The hardship and horror of a war that reached beyond the front line to our own doorsteps has been documented at the City of Edinburgh Council’s Museum of Edinburgh.

On display until 27 June 2015, Scars on the City: Edinburgh in World War I draws on the Capital’s extensive collection of objects and oral archives to recall what it was like to be in Edinburgh while the war was raging.

Documenting the stories of local munitions workers, nurses and children – and including an account of war recruitment drives that thronged the city’s streets – the display homes in on the tragic zeppelin raids of April 1916 which destroyed local buildings and scarred the Capital.

Councillor Richard Lewis, Culture and Sport Convener for the City of Edinburgh Council, said the exhibition offers a stirring glimpse at life on the home front during WW1. He said: “Scars on the City reveals the will of Edinburgh’s home front and how people coped with the hardship and dangers of the war. Most of the objects and photographs on display are from the city’s own archives, and have been based on fascinating accounts from those who lived through the unrest.

“Over the last year the Council has provided a programme of free exhibitions and events across the city which commemorate the centenary of WW1 and life on the front line.
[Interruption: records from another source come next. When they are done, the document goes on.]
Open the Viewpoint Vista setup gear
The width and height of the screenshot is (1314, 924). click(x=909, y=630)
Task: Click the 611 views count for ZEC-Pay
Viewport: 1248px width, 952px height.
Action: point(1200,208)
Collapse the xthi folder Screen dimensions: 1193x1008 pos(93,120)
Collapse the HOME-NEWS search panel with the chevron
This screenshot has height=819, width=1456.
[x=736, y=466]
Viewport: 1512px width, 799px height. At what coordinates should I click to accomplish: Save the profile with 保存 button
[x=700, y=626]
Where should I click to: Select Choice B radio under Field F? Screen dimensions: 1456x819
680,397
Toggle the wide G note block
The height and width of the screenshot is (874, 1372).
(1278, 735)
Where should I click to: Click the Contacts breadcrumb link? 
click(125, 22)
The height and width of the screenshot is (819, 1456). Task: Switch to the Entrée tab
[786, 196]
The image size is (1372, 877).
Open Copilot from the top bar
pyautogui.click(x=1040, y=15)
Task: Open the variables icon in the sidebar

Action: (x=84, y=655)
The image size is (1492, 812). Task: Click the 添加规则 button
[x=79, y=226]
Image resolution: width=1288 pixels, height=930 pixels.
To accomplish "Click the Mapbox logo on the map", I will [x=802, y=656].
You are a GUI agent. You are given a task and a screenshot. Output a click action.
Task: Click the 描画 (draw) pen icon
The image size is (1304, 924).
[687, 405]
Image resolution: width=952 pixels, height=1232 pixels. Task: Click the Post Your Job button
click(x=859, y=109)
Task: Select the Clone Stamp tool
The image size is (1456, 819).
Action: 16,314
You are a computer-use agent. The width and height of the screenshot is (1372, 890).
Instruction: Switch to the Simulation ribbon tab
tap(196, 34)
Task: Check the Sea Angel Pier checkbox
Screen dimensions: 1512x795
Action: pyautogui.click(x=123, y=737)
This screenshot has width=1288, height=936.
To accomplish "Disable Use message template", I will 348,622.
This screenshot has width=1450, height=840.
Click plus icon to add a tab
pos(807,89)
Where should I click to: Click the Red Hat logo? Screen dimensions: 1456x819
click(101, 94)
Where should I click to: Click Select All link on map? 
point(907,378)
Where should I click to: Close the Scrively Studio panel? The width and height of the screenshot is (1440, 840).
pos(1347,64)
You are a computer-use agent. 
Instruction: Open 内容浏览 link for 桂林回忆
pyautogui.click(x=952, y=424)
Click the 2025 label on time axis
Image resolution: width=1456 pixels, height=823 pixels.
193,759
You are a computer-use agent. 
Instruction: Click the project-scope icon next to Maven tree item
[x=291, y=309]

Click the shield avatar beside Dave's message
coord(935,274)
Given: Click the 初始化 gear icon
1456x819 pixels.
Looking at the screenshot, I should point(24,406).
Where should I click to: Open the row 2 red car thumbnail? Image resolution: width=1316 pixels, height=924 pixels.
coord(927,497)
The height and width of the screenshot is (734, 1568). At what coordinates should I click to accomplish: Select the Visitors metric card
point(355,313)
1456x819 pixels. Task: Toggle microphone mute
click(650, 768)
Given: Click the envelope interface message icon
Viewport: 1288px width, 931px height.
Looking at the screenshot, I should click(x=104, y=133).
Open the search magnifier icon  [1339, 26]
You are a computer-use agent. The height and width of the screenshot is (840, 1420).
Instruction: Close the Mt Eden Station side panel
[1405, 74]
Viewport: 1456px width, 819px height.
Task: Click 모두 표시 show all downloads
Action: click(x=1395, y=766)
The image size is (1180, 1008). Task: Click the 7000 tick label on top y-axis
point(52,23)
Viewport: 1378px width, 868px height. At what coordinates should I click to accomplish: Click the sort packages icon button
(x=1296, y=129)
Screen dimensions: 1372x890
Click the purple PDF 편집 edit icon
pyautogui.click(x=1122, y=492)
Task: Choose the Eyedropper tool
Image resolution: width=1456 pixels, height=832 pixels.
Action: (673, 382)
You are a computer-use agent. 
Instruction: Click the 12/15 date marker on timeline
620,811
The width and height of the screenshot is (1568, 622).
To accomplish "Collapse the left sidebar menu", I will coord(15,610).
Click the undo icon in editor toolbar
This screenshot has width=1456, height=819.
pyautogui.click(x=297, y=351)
This free to visit display brings it back ‘home’ and recalls what life was like for those left behind. It’s hard to imagine Edinburgh’s skyline being attacked from the air by zeppelins, and it is stirring to see how the city was destroyed, but also how it survived and was rebuilt.”

Exhibition curator Vicky Garrington said she was spoilt for choice when it came to selecting objects for the exhibition. She commented: “We’ve got some wonderful objects that will really transport visitors back to wartime Edinburgh. There are pieces of shrapnel collected after the Zeppelin raids on Edinburgh in April 1916. A Braille pocket watch used by a blinded ex-servicemen shows the sacrifices made to defend Britain, and younger visitors will enjoy seeing the toys and games children played with during the war, drawn from the Museum of Childhood collection.

“I was surprised to find out how clued up young people at the time were about the details of the War. Cigarette cards taught them about ranks, Army signals and artillery, while board games challenged them to evade mines and bombs en route to Berlin.”

Scars on the City: Edinburgh in World War I will be on display at the Museum of Edinburgh until 27 June 2015. The Museum is owned and managed by the City of Edinburgh Council’s Museums & Galleries service and is free to visit.